Advent and Evolution: Palmer's Hylo Adjusting Table
By Miranda (Franken) Hessel
The original tables that were used for administering chiropractic adjustments to patients were Spartan in appearance, with no upholstering or specific accommodations for a patient's anatomy. As the profession matured, practitioners saw the need for adjusting tables that took advantage of technology to assist in the delivery of the chiropractic adjustment, and to make it easier for the patient to mount and dismount the apparatus. This paper is a look at the first lines of raising and lowering adjusting tables, known as "hylo" tables, manufactured and marketed by the Palmer School of Chiropractic from 1910 to approximately late 1928.
Wilson Joseph Robb, DC, Pioneer Kansas Chiropractor
By Alana Callender, EdD
Wilson J. Robb, DC, was the first chiropractor in the state of Kansas, itself the first state to pass licensing laws. This paper traces his pioneer journey from schoolteacher and principal to chiropractor. Dr. Robb combined his two careers as a faculty member at the Ratledge / Foy college in Kansas and remained active in Kansas chiropractic into his ninth decade.
CMCC Board's Commitment to Increasing Non-Tuition Revenue
By Douglas M. Brown, DC
In 1978, the Canadian Memorial Chiropractic College (CMCC) became immersed in the complex procedures of accreditation through the Council on Chiropractic Education (Canada). The first phase required the production of a status study detailing the college's strengths, weaknesses and a five-year plan for improvement. A number of concerns centred on monetary inadequacies, making the CMCC Board of Governors aware that it needed to broaden the college's financial base. With this in mind, the board established a fund-raising body called "The Governors' Club."
The club's vision is to augment the capital needs of CMCC; its mission is to create a membership of alumni and friends to support the college in perpetuity.
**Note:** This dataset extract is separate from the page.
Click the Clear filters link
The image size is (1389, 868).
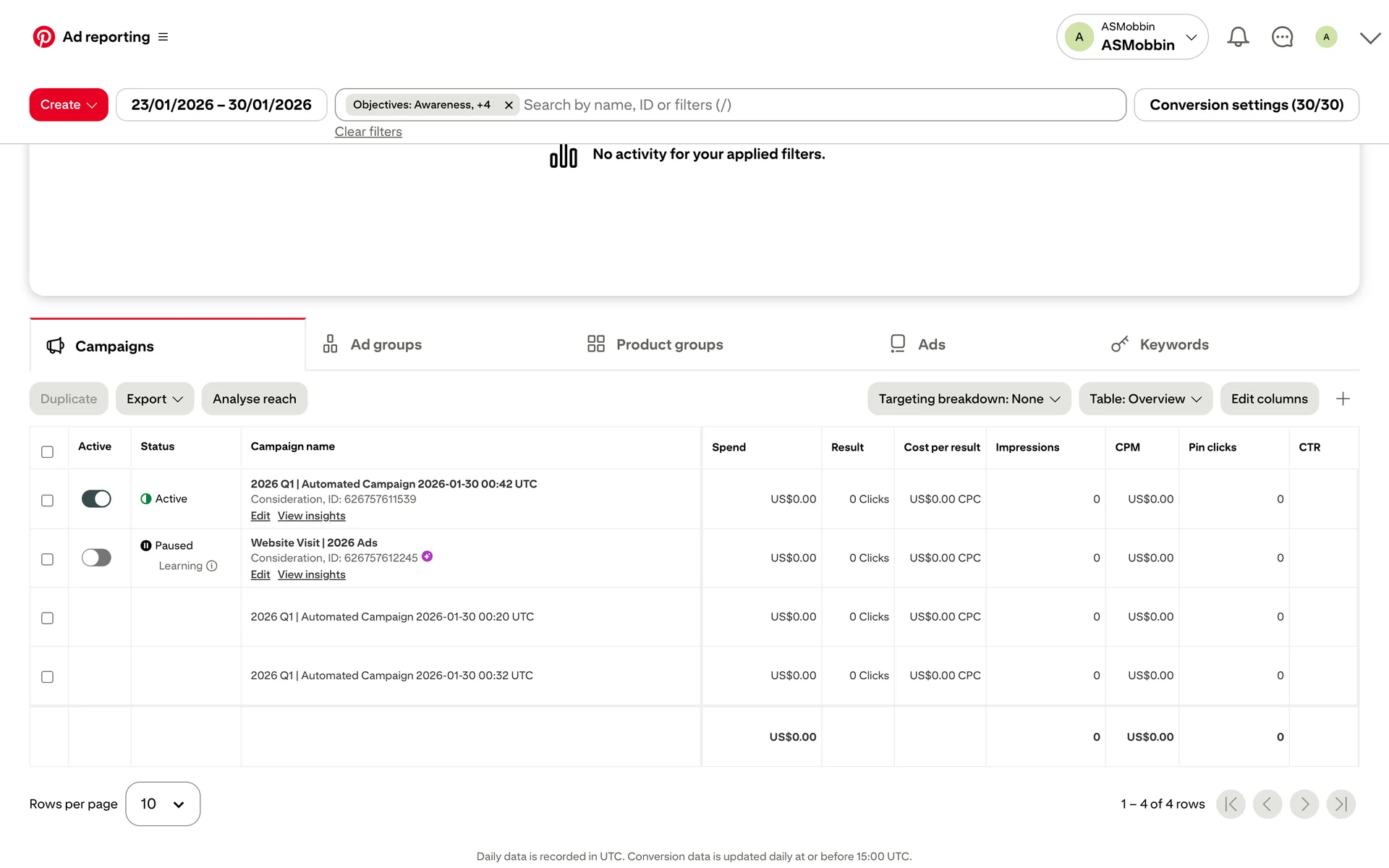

This essay covers the first 30 years of the Governors' Club's existence (1981-2011), concentrating on its financial endeavours, its participation in CMCC's other fund-raising schemes and its historical pursuits.
Sacro-Occipital Technic Block Therapy: Origin and Development
By Ned Heese, DC, FICS
Chiropractic therapeutic concepts in the early decades of the 20th century were often a result of original thinking by the developer, coupled with chance circumstances followed up with clinical research.
Around 1920, Dr. Major Bertrand De Jarnette observed a demonstration of a pneumatic table used for manipulation. Built into the pelvic portion was a raised area that allowed leverage to affect pelvic distortions. Later that decade, the table was actually used in adjusting the back problems De Jarnette acquired in a severe accident some 10 years earlier. This particular therapy began to do more for his condition than any spinal manipulation was able to do.
Inventive in nature, De Jarnette began to conduct hundreds of experiments over the following decades to develop therapies with objects he could place under the pelvis to use as leverage. His later clinical research concluded with wooden pelvic wedges (herein called blocks) which were specifically placed to align the pelvis, using body weight as the energy and respiration as the force needed for the adjustment. De Jarnette introduced the pelvic block techniques in his clinical forums and publications in 1964. This article explores the conceptual origin, design and development of the blocks.
B.J.'s Beach House: The B.J. Palmer Historic Home in Sarasota, Florida
By Michael Wayne, et al.
Upon the death of his estranged wife, Bartlett Joshua Palmer, the president of the Palmer School of Chiropractic and captain of a growing broadcasting empire, found himself without a legal residence or home to truly call his own. This situation occurred as a result of the wishes Mabel Heath Palmer expressed in her will, leaving all her assets to her husband for the length of his natural life with the stipulation that upon his death all her worldly possessions would pass to their son, David.
In addition to his interests in chiropractic and radio and television broadcasting, B.J. Palmer also had a passion for circus life. All these factors led to his purchase of a home in Sarasota, Florida, where the Ringling Brothers Circus held its winter home. This article chronicles the circumstances of B.J. Palmer's Florida migration and the disposition of his winter home after his death in 1961; and the transformation of his residence into a memorial and museum that is managed and maintained by a not-for-profit charitable foundation.